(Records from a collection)

________

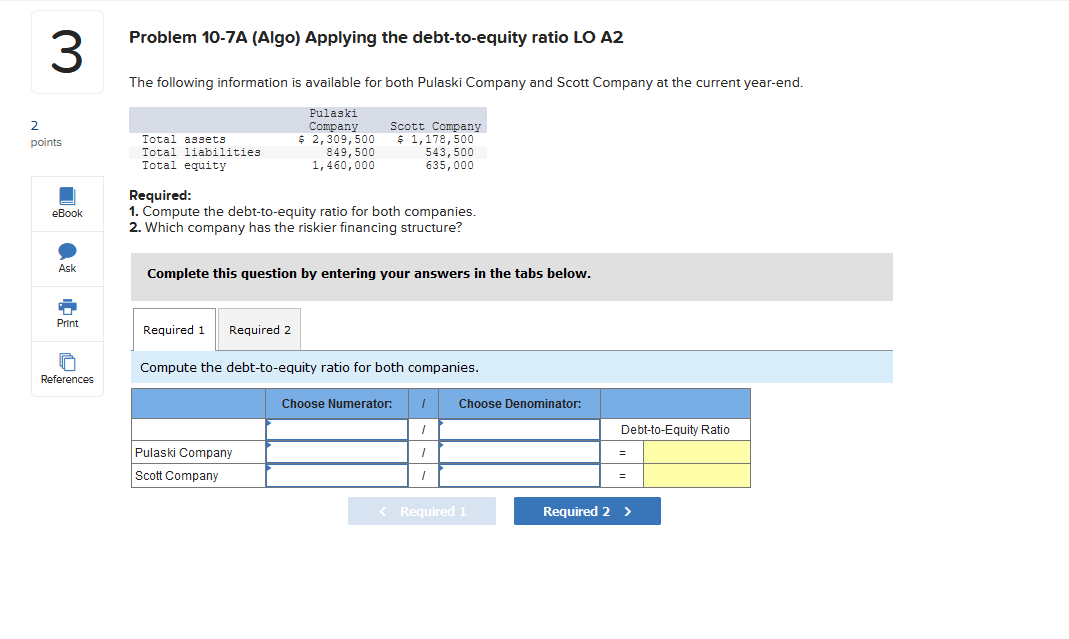The image size is (1069, 639).
Task: Switch to the Required 2 tab
Action: (x=259, y=329)
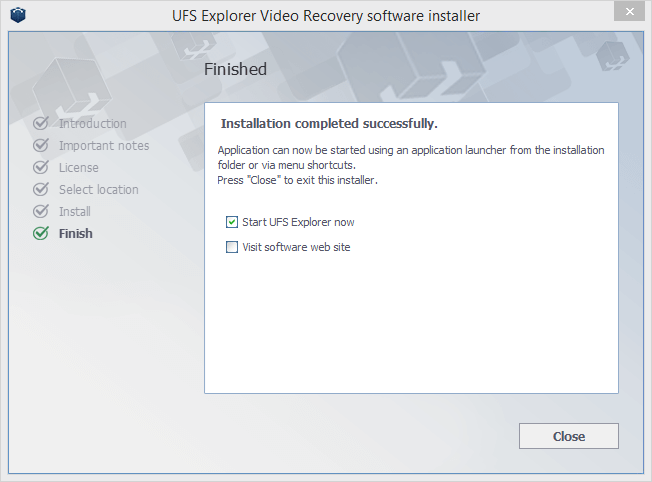
Task: Click the Finished page title
Action: [235, 69]
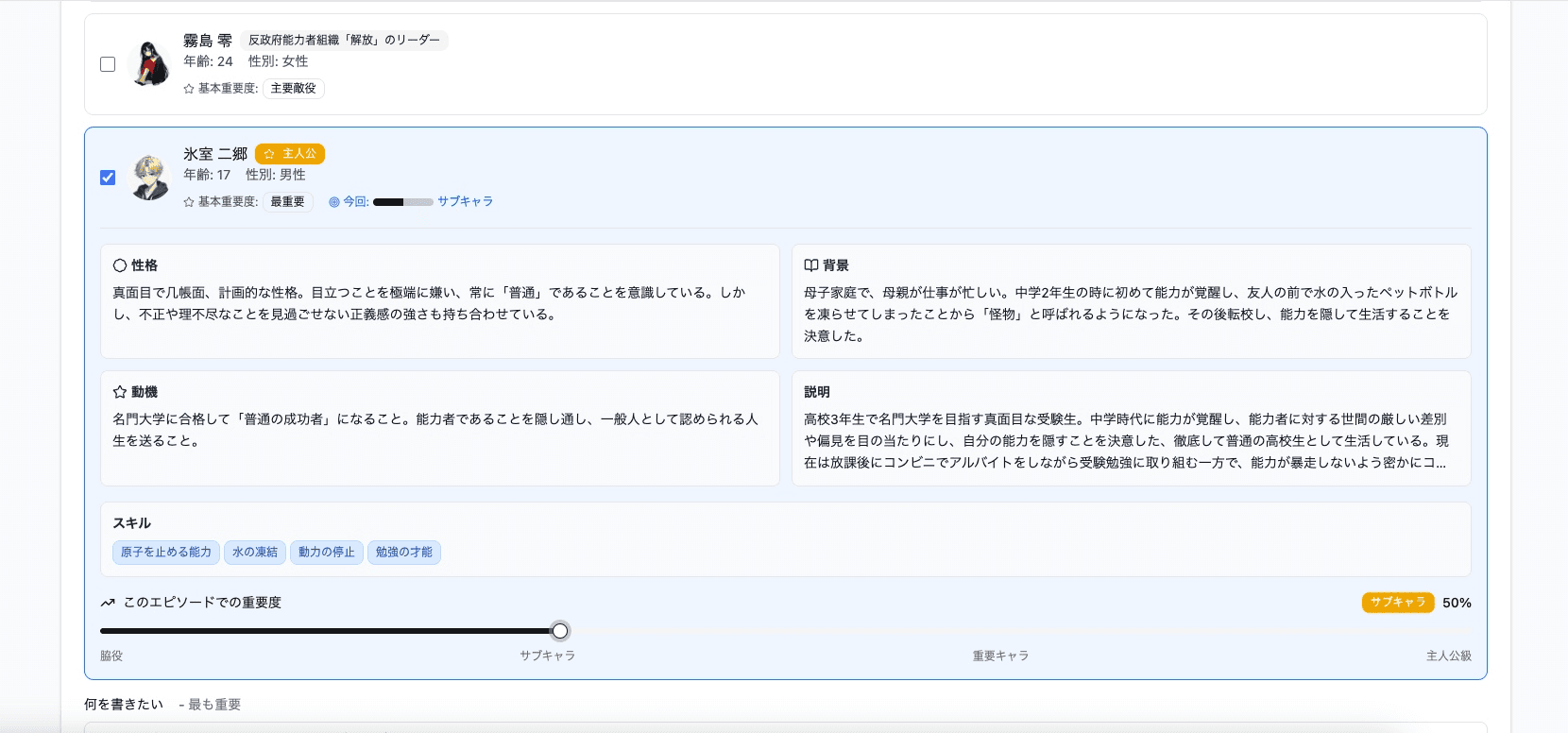Click the blue サブキャラ link near 今回
Image resolution: width=1568 pixels, height=733 pixels.
click(x=465, y=202)
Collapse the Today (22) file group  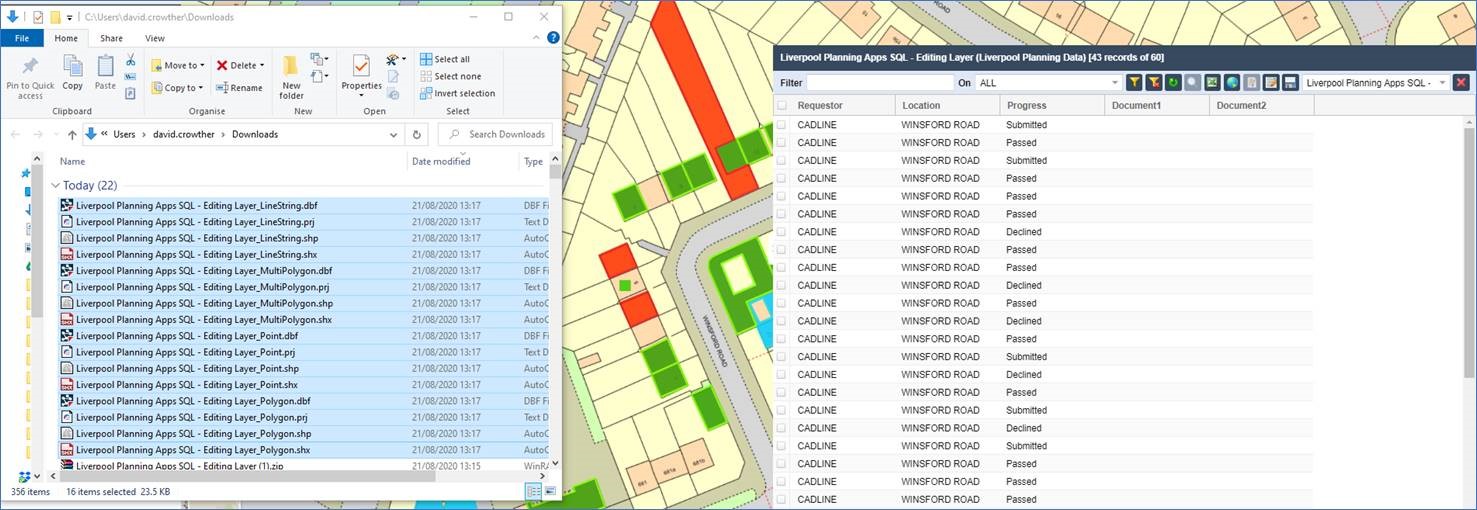point(56,186)
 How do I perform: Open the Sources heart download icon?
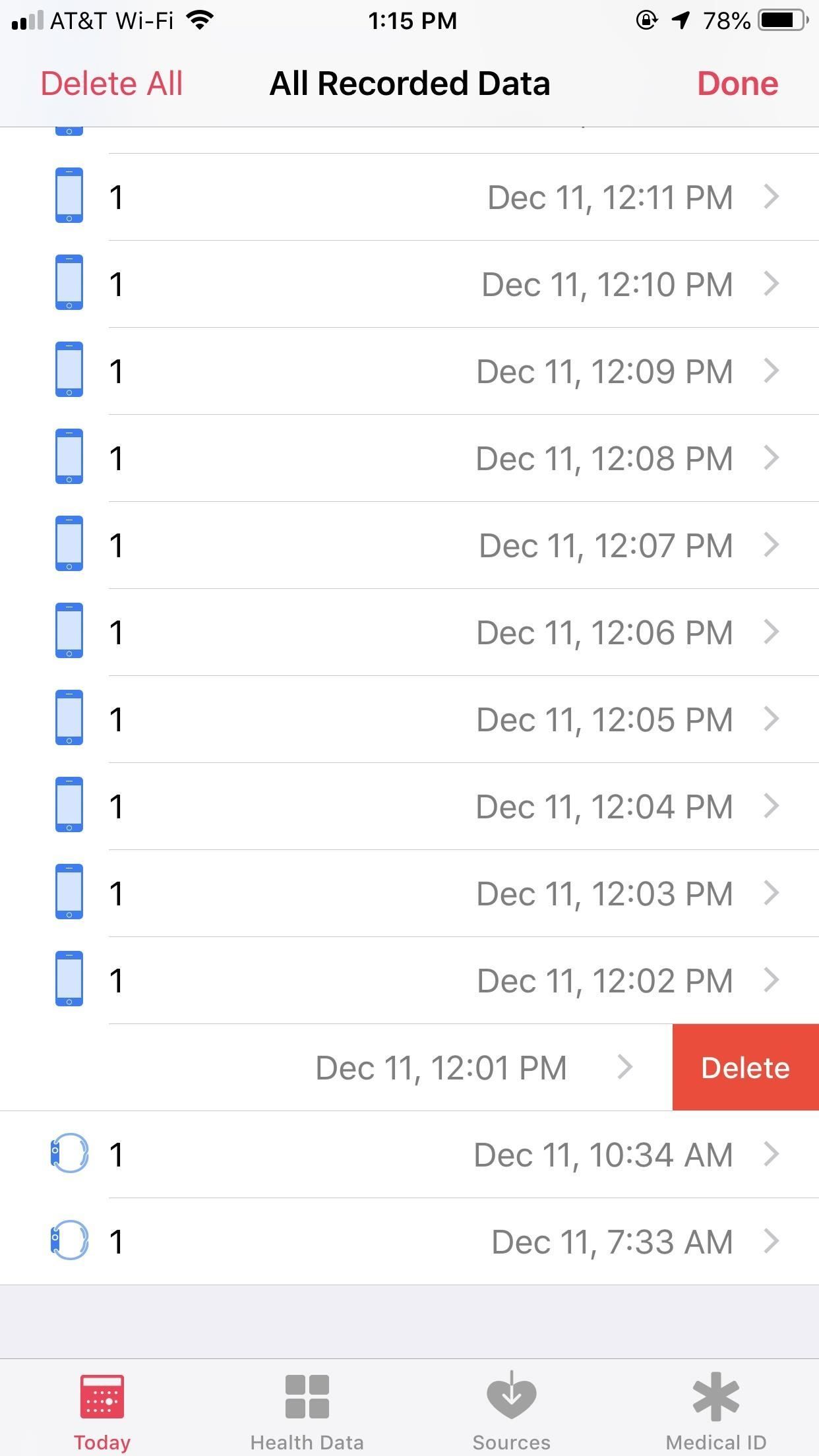pyautogui.click(x=511, y=1395)
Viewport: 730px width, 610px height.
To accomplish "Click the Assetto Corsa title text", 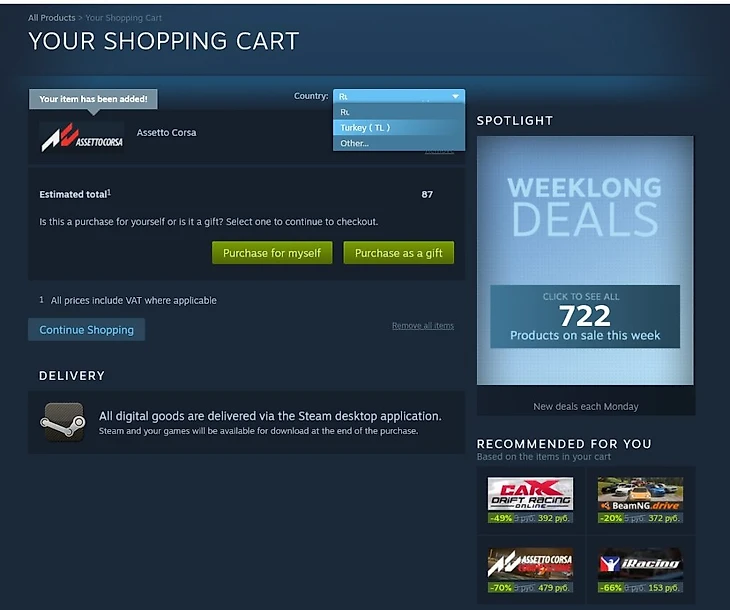I will [167, 133].
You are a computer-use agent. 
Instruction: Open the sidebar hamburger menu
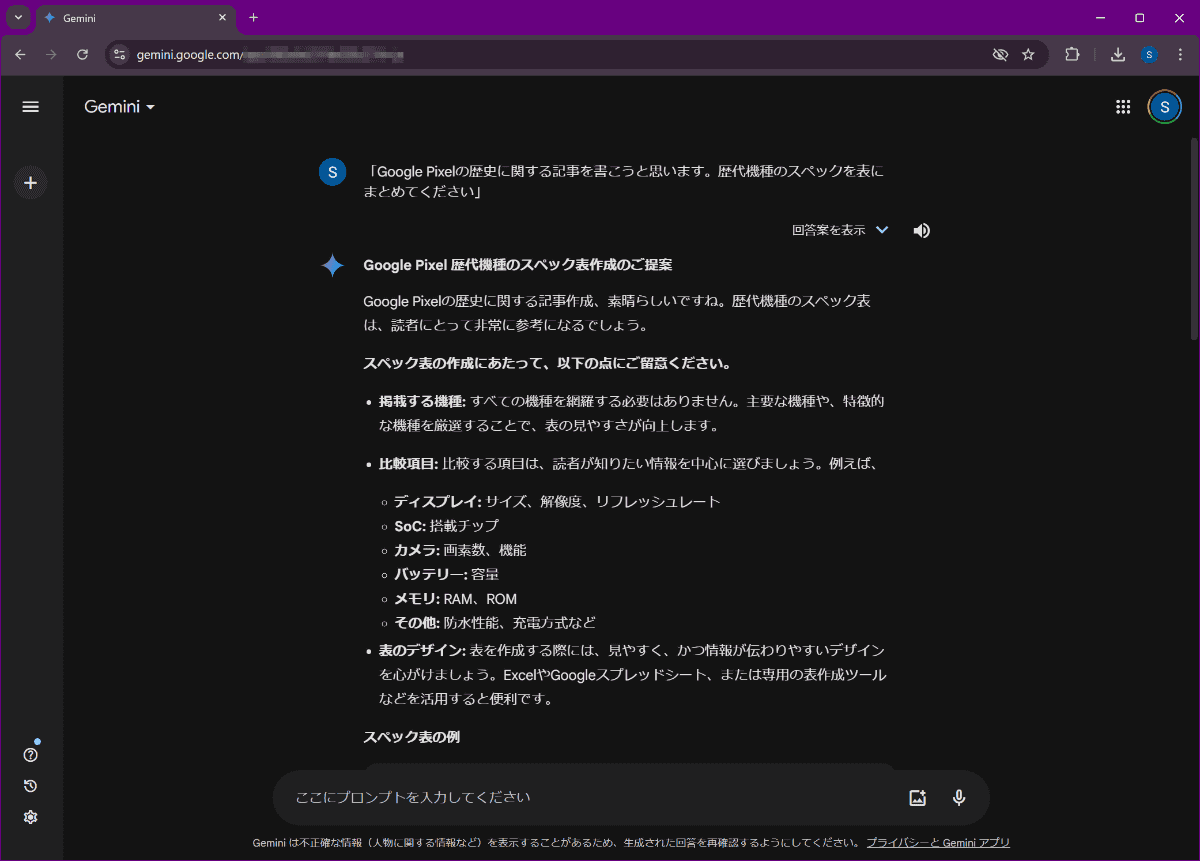coord(30,106)
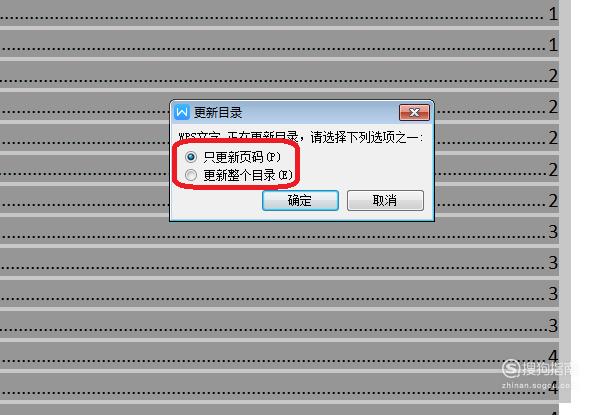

________

→ PROBLEM TO SOLVE
Exclude every picture, then return precisely the lines that run from the line containing "You are a computer-use agent." through the end of the entries above.

→ RESULT OF THE EXERCISE
You are a computer-use agent. 
Instruction: Open the sidebar hamburger menu
coord(30,106)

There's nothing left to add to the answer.